Namun, justru karena memadukan kebahagiaan dan kemalangan, membuat film animasi ini memiliki emosi yang kuat. Layaknya kehidupan pada umumnya, kadang kita merasa bahagia, namun tak jarang juga masalah kehidupan menghantam. Baik masa lalu yang menghantui hingga kegelisahan kita akan masa depan.
Film ini juga memiliki konflik untuk menjaga perkembangan plot tetap menarik. Namun diselipkan dengan cara yang rapi tanpa merusak ritme film yang sudah dibangun dari awal. Masalah yang muncul di antara Zucchin dan teman-temannya justru memperkuat jalinan persahabatan mereka pada akhir cerita. Lepas dari nasib berbeda yang menanti masing-masing dari mereka.
Kampanye Stop Kekerasan dan Menelantarkan Anak yang Berkesan
Yang membuat “My Life as a Zucchini” spesial adalah bagaimana film ini memiliki agenda sempurna sebagai pesan kampanye anti kekerasan dan menelantarkan anak. Pertama kita hanya akan melihat satu anak, kemudian lebih banyak lagi kasus penelantaran pada anak. Kita diberi informasi kasus apa saja yang membuat seorang anak berakhir di panti asuhan. Kemudian mengenal mereka sebagai anak-anak yang sebetulnya juga butuh tertawa dan bermain, namun juga menyimpan kesedihan dan trauma sekalipun kini mereka sudah dinaungi oleh pihak yang menjamin keamanan mereka.
Setelah memahami dan berempati dengan anak-anak terlantar ini, “My Life as a Zucchini” ditutup dengan pertanyaan-pertanyaan sederhana dari mulut lugu anak-anak dalam kisah ini yang dijamin berdampak besar bagi penonton. Pertanyaan yang terdengar mudah namun kenyataannya tak banyak orang tua yang mampu mengindahkan amanah tersebut.
“My Life as a Zucchini” merupakan film animasi yang artistik sekaligus berdampak, memiliki pesan yang jelas untuk disampaikan pada penonton menyinggung isu kekerasan dan penelantaran pada anak.

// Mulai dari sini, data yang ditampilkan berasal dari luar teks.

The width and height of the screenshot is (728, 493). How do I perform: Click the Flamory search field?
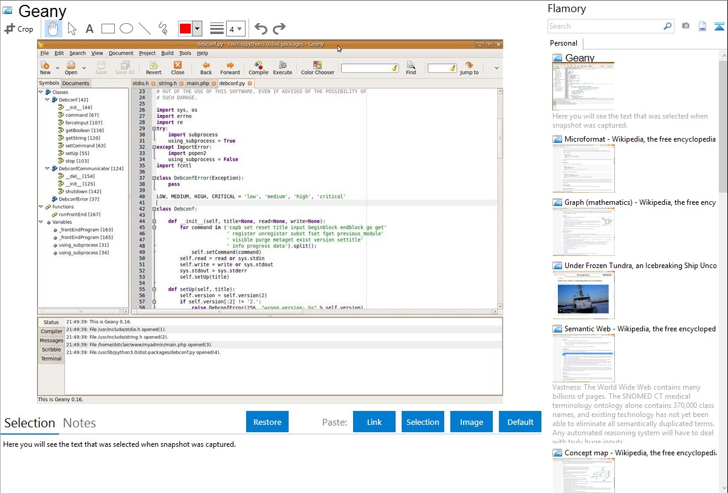point(605,26)
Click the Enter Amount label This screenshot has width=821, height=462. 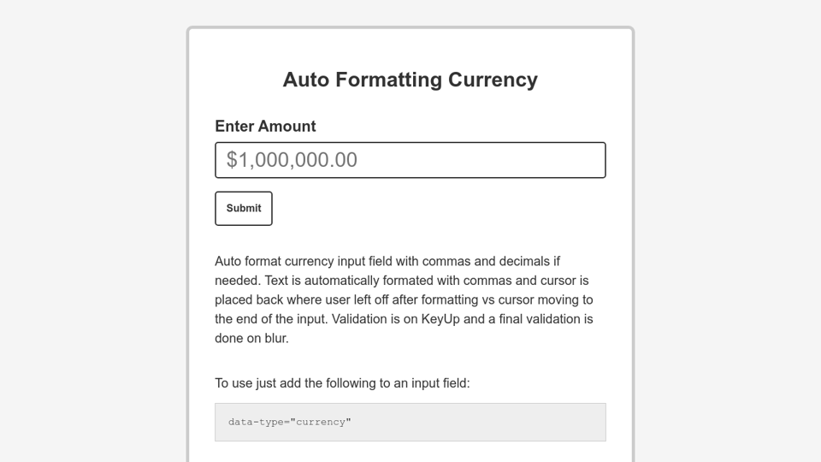tap(265, 126)
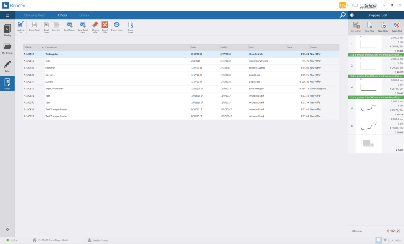Expand the hamburger navigation menu
Screen dimensions: 404x244
[7, 15]
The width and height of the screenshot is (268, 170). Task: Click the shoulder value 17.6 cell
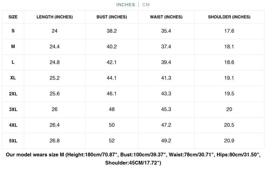click(x=229, y=31)
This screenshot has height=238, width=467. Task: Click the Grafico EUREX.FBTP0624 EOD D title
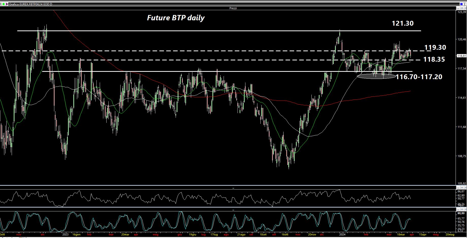30,4
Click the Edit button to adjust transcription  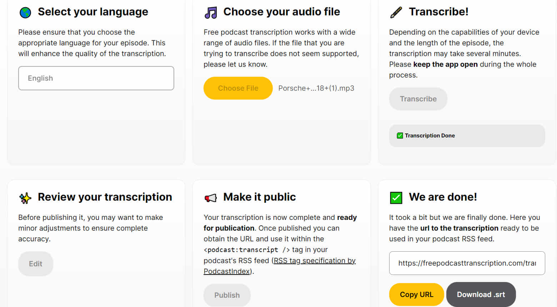pyautogui.click(x=35, y=263)
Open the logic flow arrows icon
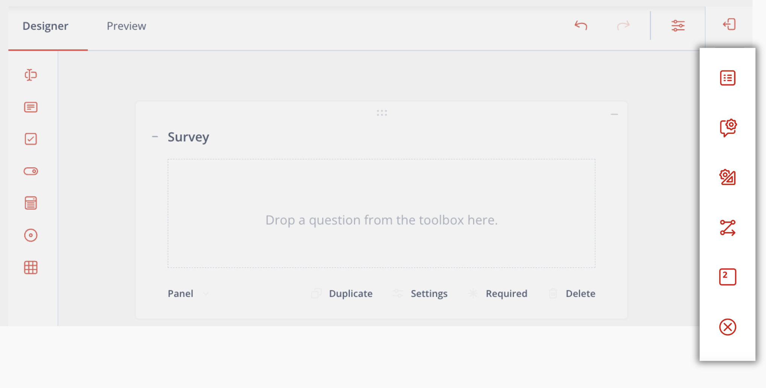The height and width of the screenshot is (388, 766). [x=728, y=228]
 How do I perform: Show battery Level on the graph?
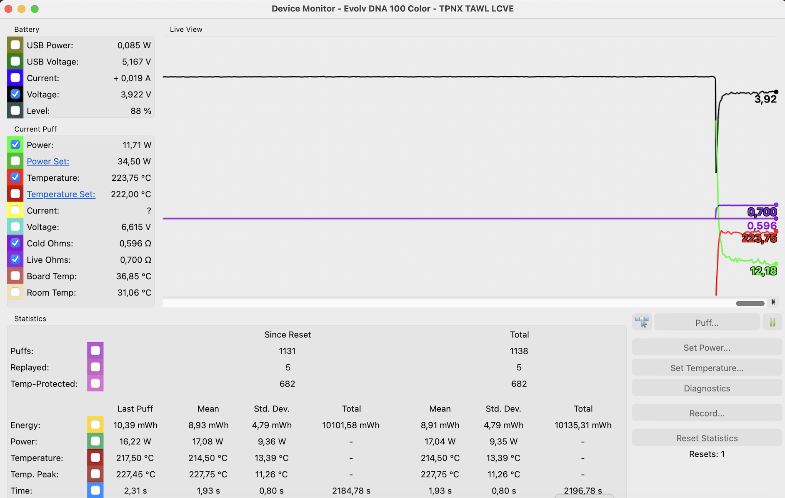click(x=15, y=111)
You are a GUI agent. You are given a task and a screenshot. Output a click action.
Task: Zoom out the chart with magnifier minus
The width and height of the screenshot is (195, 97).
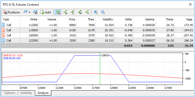[x=103, y=12]
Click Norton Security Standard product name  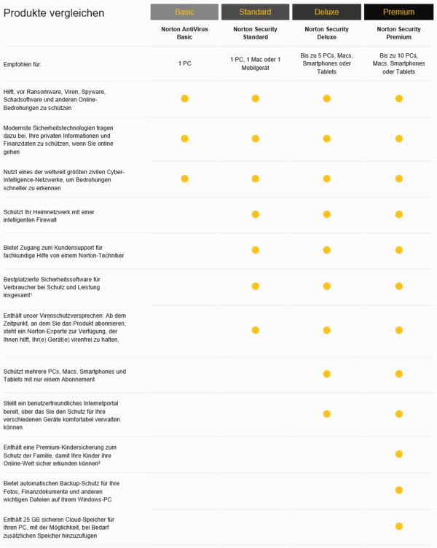[x=255, y=33]
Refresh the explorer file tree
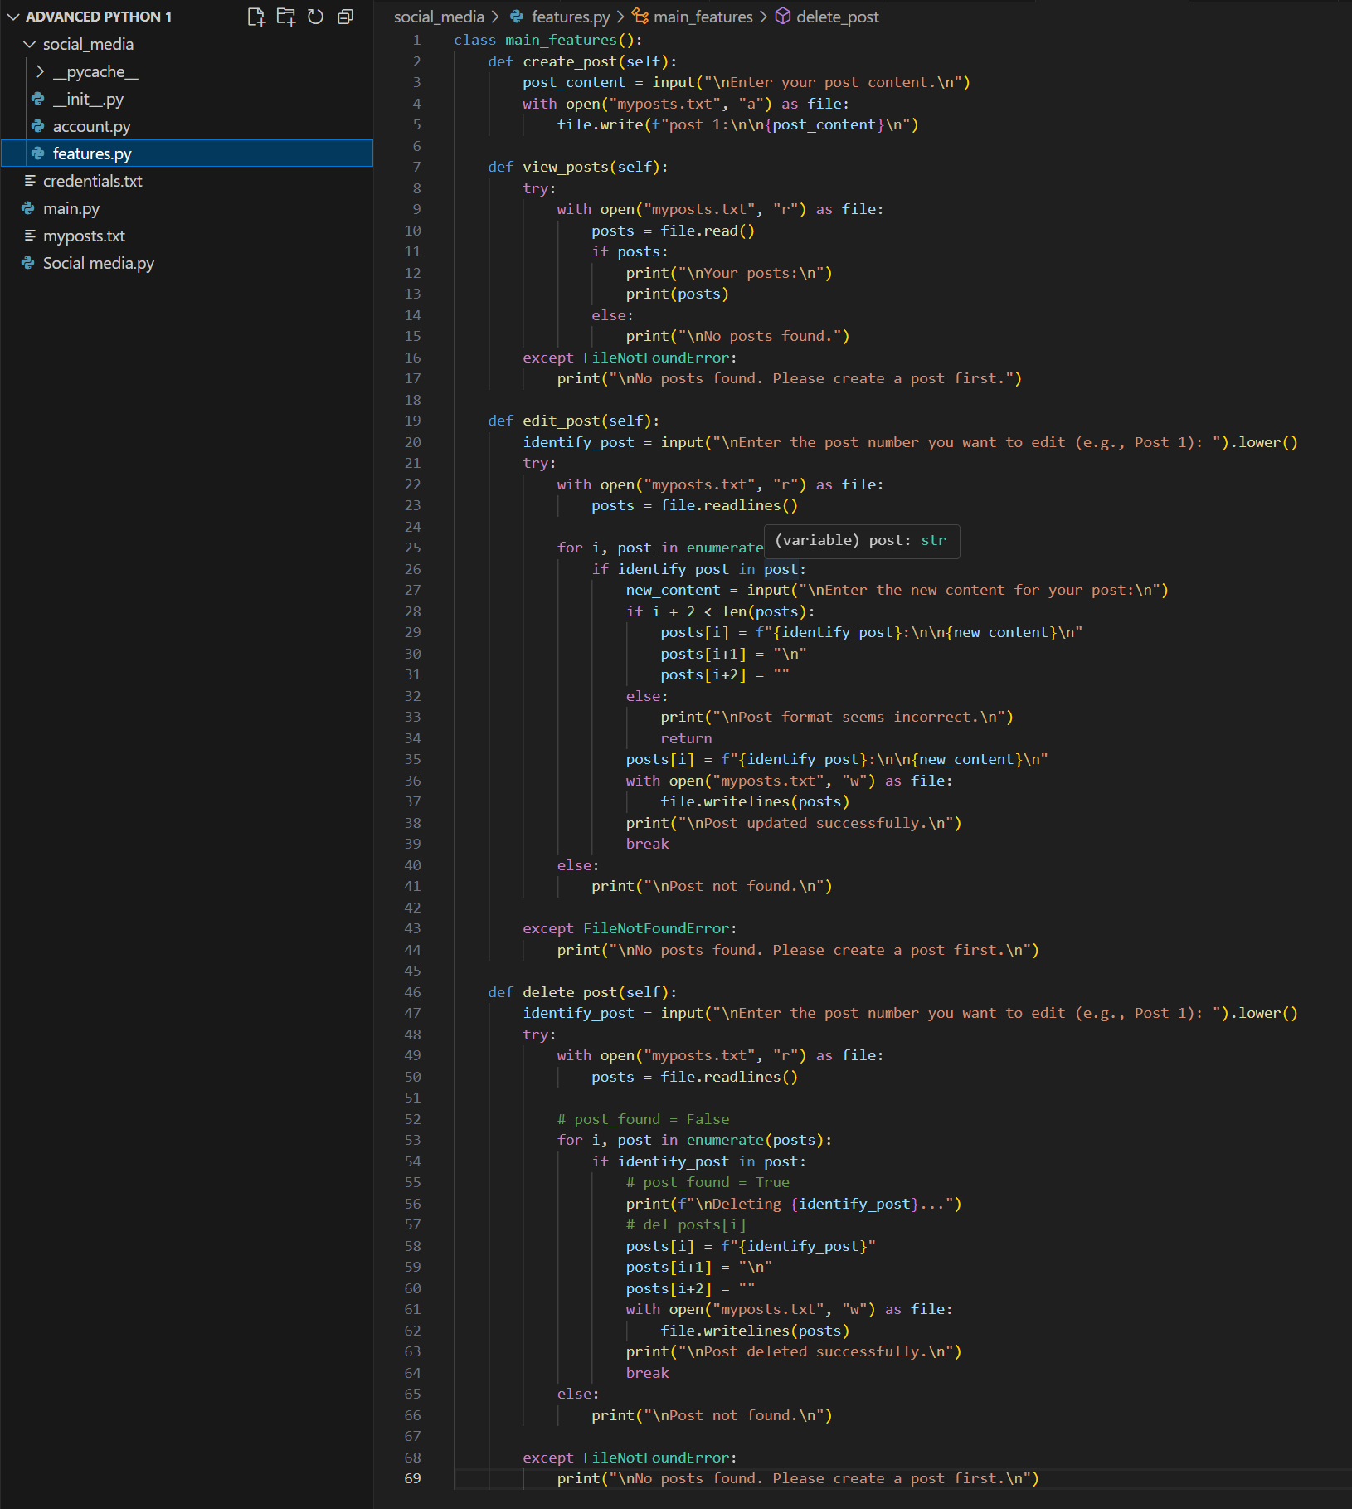 point(316,17)
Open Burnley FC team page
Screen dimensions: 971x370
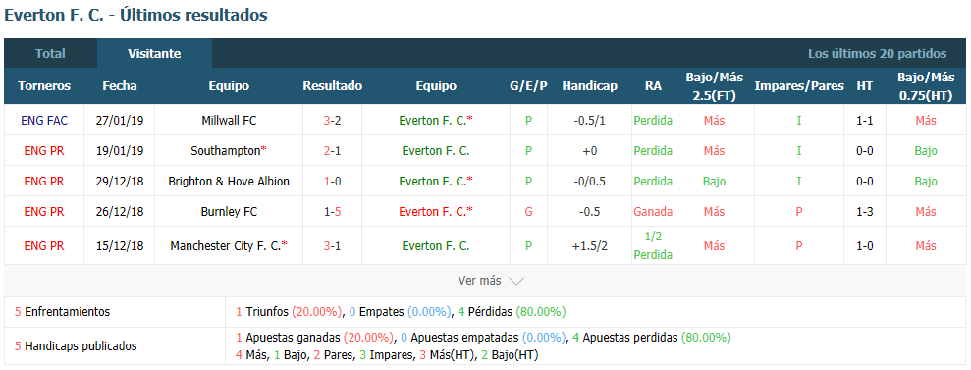(x=229, y=212)
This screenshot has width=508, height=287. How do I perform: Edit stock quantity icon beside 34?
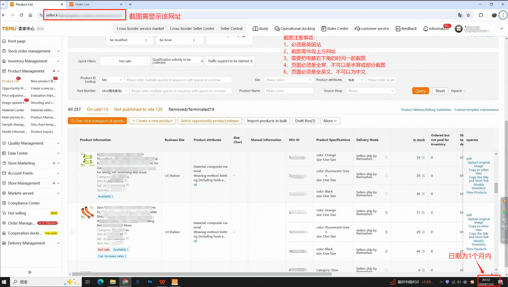click(423, 158)
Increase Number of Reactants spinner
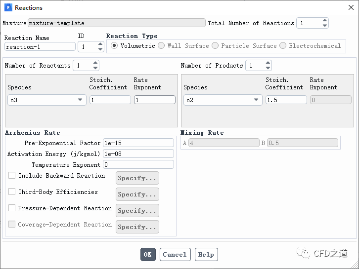The height and width of the screenshot is (269, 359). [x=95, y=63]
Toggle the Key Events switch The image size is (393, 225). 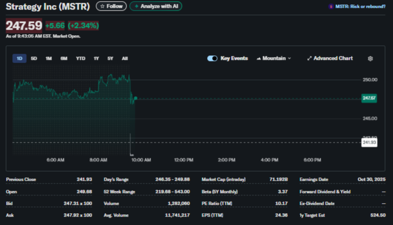(x=212, y=58)
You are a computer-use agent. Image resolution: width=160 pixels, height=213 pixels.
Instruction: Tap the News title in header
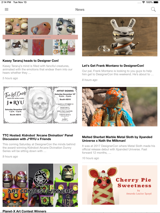pos(80,9)
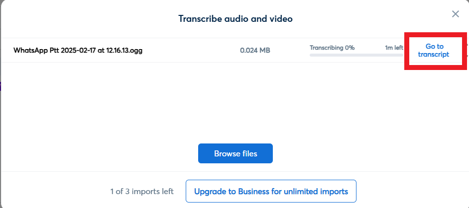Click the Browse files button

(x=235, y=153)
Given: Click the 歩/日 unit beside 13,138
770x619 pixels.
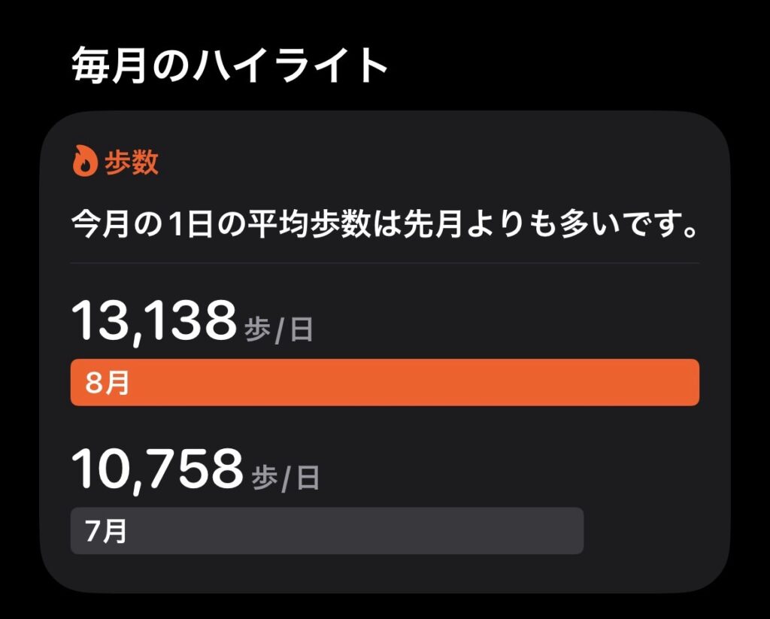Looking at the screenshot, I should pyautogui.click(x=279, y=329).
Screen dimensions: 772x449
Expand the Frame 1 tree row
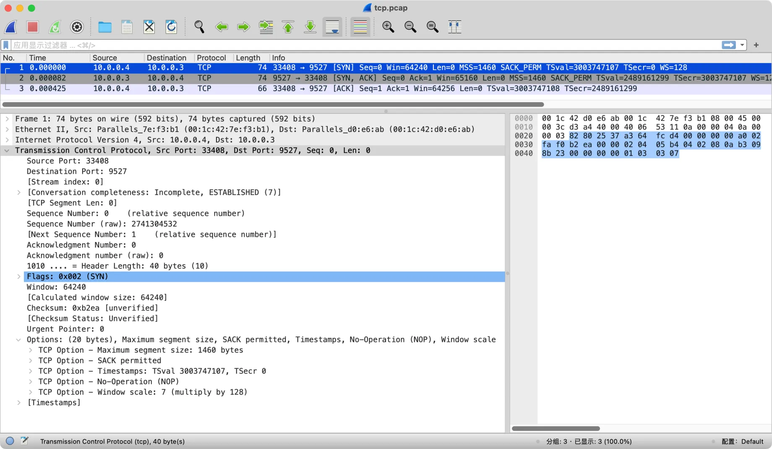point(7,119)
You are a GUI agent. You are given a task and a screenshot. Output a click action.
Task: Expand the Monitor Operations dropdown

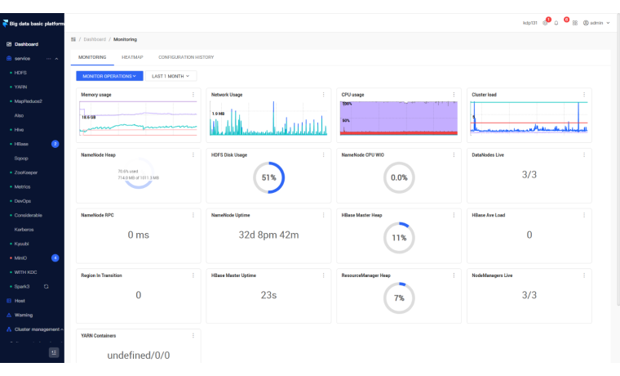[x=110, y=76]
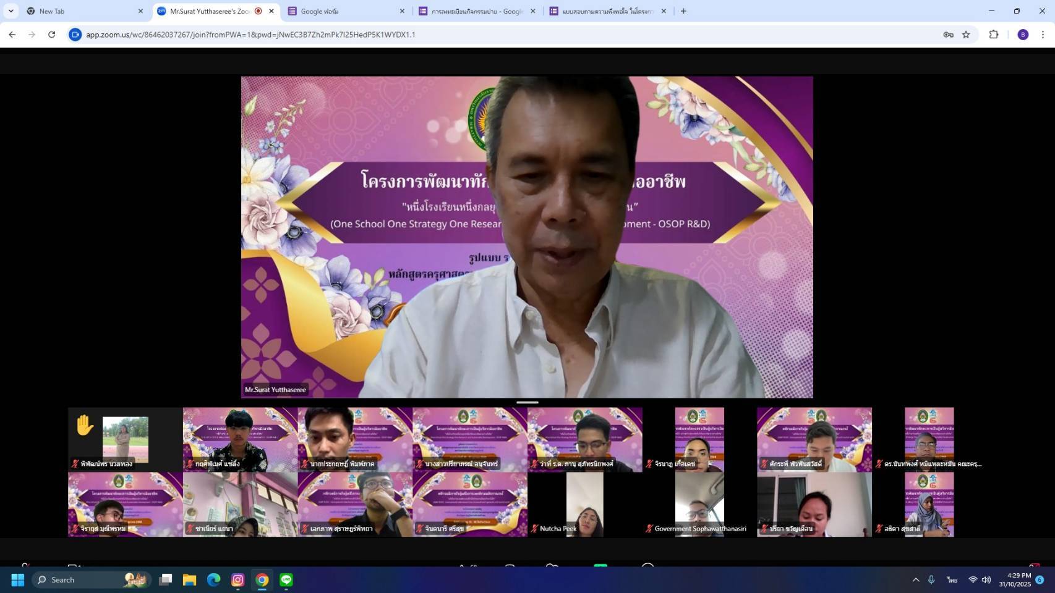Open a new browser tab

point(683,11)
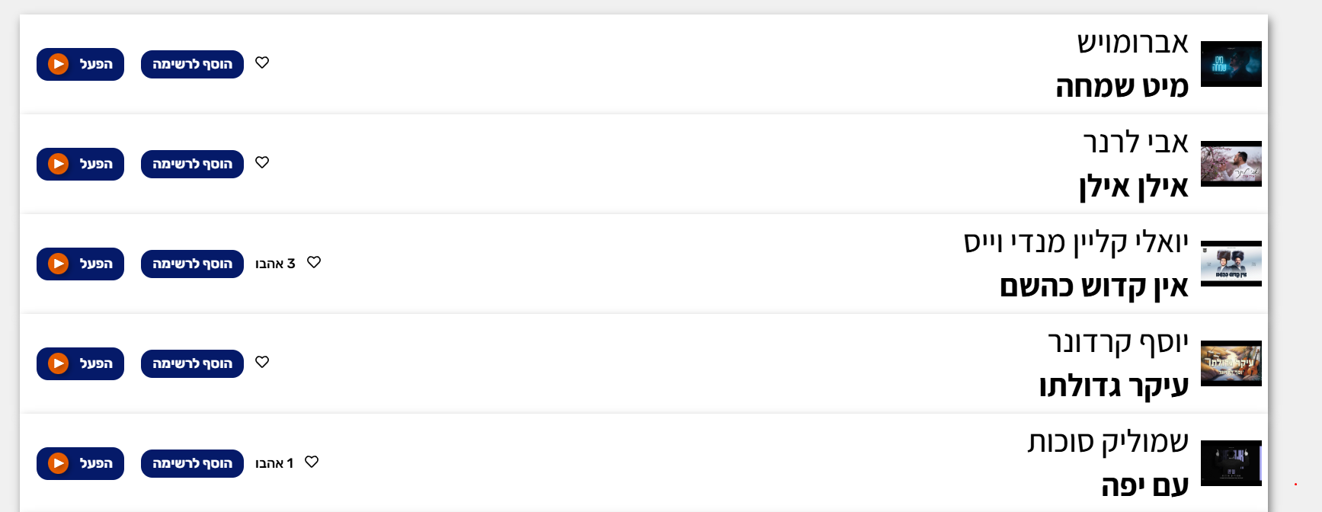Add עם יפה to a playlist

coord(192,463)
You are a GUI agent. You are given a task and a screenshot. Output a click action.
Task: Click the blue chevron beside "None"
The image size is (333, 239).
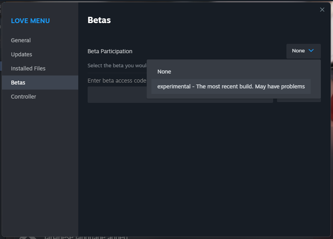311,51
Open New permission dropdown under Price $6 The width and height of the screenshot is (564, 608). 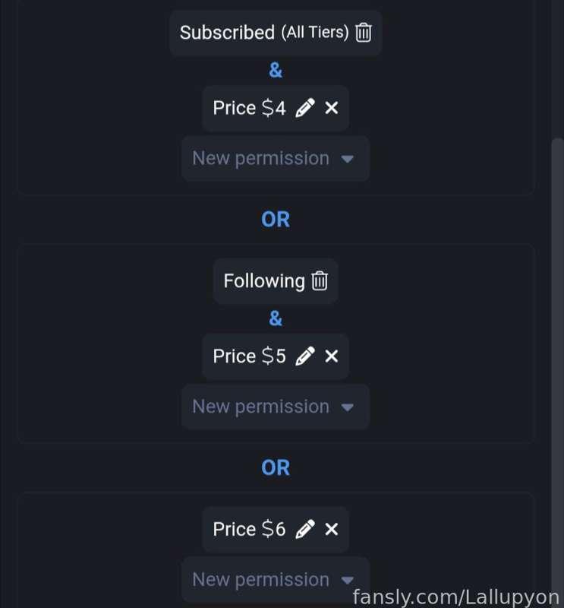[276, 580]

Film-film seperti ini bisa kita bayangkan mampu mempengaruhi penonton bahkan setelah filmnya selesai. Mungkin mengadopsi anak di panti asuhan, melanjutkan kampanye atau membuat project tertentu, atau sekadar menjadi orang tua yang baik jika nanti memiliki anak. “My Life as a Zucchini” bisa di-streaming di Klik Film.